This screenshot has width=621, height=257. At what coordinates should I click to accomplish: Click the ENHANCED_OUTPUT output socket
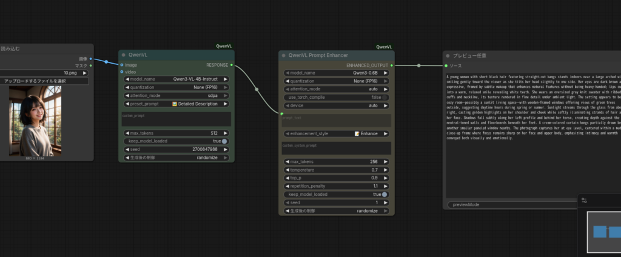point(392,64)
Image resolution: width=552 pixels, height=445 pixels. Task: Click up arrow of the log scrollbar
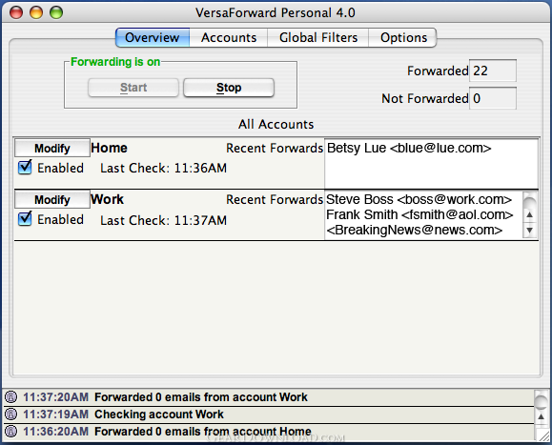[x=542, y=416]
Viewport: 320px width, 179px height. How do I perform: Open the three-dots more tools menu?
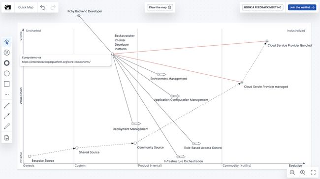[x=7, y=94]
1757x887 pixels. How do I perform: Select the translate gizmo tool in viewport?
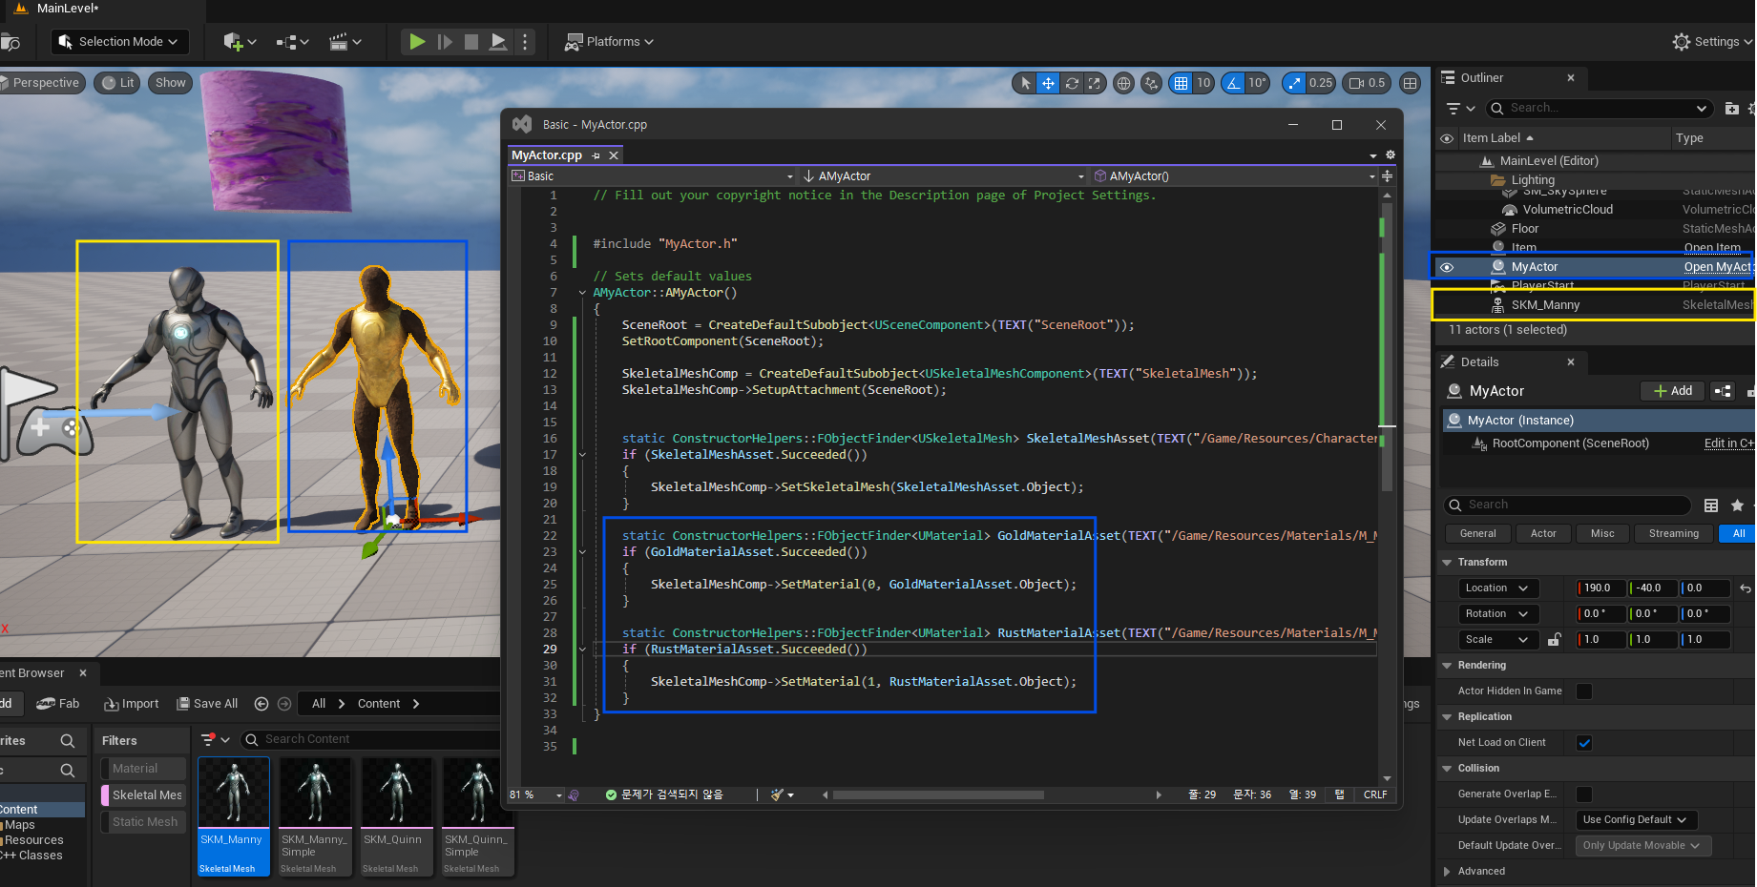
------------------------------
What is expected -
Every line above should be reproduced exactly, please, with no pictures included.

Exercise output -
This screenshot has width=621, height=257. At what coordinates should I click to accomplish: Click the ENHANCED_OUTPUT output socket
point(392,64)
Image resolution: width=552 pixels, height=445 pixels. Task: Click up arrow of the log scrollbar
[x=542, y=416]
Viewport: 320px width, 179px height. How do I perform: Open the three-dots more tools menu?
[x=7, y=94]
1757x887 pixels. How do I perform: Select the translate gizmo tool in viewport?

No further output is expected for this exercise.